Parties de l'exercice:
[a] Les affirmations suivantes sont-elles conformes au texte sur la consommation énergétique des bâtiments ? Pour chacune, répondez par oui ou non et citez mot pour mot le passage du texte qui permet de trancher. (i) Les réglementations thermiques se sont succédé depuis le premier choc pétrolier. (ii) Les études de modélisation ont toujours semblé satisfaisantes à l'ingénieure. (iii) Les réglementations exigent des résultats mesurés dans le réel.
[b] Recopiez sans rien changer le passage du texte sur la consommation énergétique des bâtiments qui commence à "En tant qu’ingénieure" et se termine à "toute maîtrise d’usage.".
[c] Poursuivez le texte sur la consommation énergétique des bâtiments à partir de sa dernière phrase.

Texte source:
Par Joséphine Ledoux, Co-gérante du bureau d’études ENERA Conseil et co-fondatrice de la plateforme SEMLINK.
Nous nous intéressons à la consommation énergétique des bâtiments depuis maintenant près de 50 ans. Depuis le premier choc pétrolier, les réglementations thermiques se sont enchaînées, tentant de réduire la facture. Qu’elles concernent le neuf ou la rénovation, ces réglementations se sont contentées de réclamer des exigences de moyens basées sur une modélisation théorique du réel.
En tant qu’ingénieure thermicienne, spécialisée en rénovation énergétique, j’ai toujours vécu avec frustration ces heures à modéliser des consommations d’énergie théoriques de bâtiments et à calculer d’hypothétiques impacts d’économies d’énergie qui se voulaient atteindre des objectifs précis. Ces études, bien que menées avec sérieux et application, m’ont toujours paru insatisfaisantes, car les marges d’erreurs non négligeables et les hypothèses hasardeuses ne garantissent en rien la réduction calculée des consommations d’énergie dans le réel. Et ce d’autant plus que notre action est trop souvent limitée à la conception et à la réalisation de travaux qui dès la réception signée échappent à toute maîtrise d’usage.

Extrait des lignes:
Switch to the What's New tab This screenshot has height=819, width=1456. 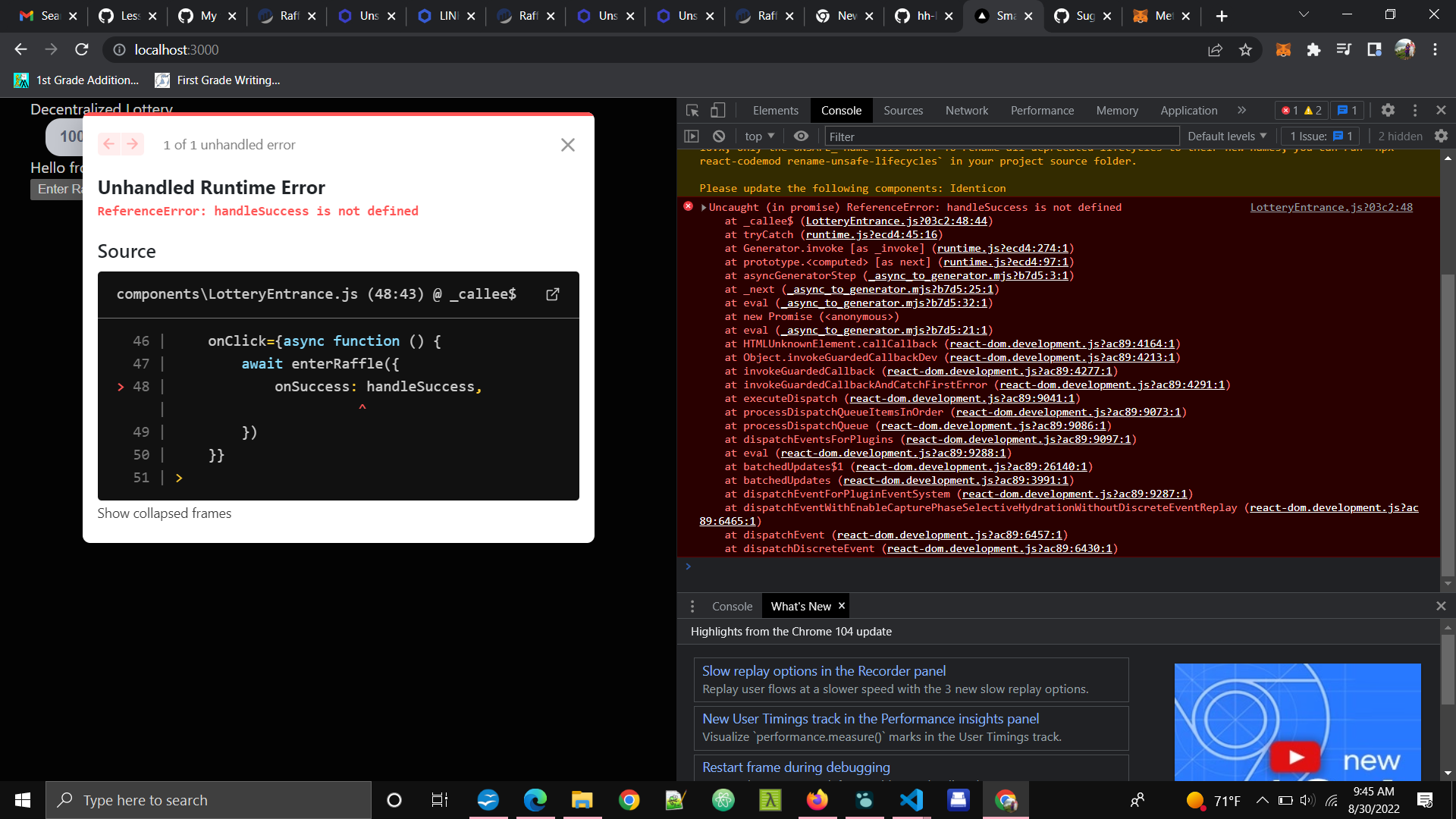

Réponses par consigne:
[a]
(i) Oui : « Depuis le premier choc pétrolier, les réglementations thermiques se sont enchaînées »
(ii) Non : « m’ont toujours paru insatisfaisantes »
(iii) Non : « se sont contentées de réclamer des exigences de moyens basées sur une modélisation théorique du réel »

[b]
En tant qu’ingénieure thermicienne, spécialisée en rénovation énergétique, j’ai toujours vécu avec frustration ces heures à modéliser des consommations d’énergie théoriques de bâtiments et à calculer d’hypothétiques impacts d’économies d’énergie qui se voulaient atteindre des objectifs précis. Ces études, bien que menées avec sérieux et application, m’ont toujours paru insatisfaisantes, car les marges d’erreurs non négligeables et les hypothèses hasardeuses ne garantissent en rien la réduction calculée des consommations d’énergie dans le réel. Et ce d’autant plus que notre action est trop souvent limitée à la conception et à la réalisation de travaux qui dès la réception signée échappent à toute maîtrise d’usage.

[c]
En formulant, pour la première fois, des exigences de résultats, le décret tertiaire révolutionne les objectifs de performance.
Enfin, la réglementation se dote des moyens qui permettent de garantir de véritables économies d’énergie, sans équivoque aucune, sans mentionner l’incroyable niveau de performance fixé à court et moyen terme (40% d’économies d’énergie d’ici 2030 et 60% d’ici 2050). Indéniablement, ces objectifs, nécessaires et courageux, vont révolutionner nos métiers et les méthodes à employer pour répondre au défi du siècle : réduire l’impact du bâtiment dans les émissions de gaz à effet de serre et tenter de contenir les dérives climatiques en cours.
Décret tertiaire : trouver les bons leviers d’actions
L’une des évolutions majeures qu’induit le décret tertiaire se trouve dans la prise en compte de toutes les consommations d’usages, qu’elles soient techniques ou spécifiques. Pour organiser un plan d’action de réduction des consommations énergétiques, il est ainsi nécessaire de bien comprendre où réside le potentiel d’économie d’énergie.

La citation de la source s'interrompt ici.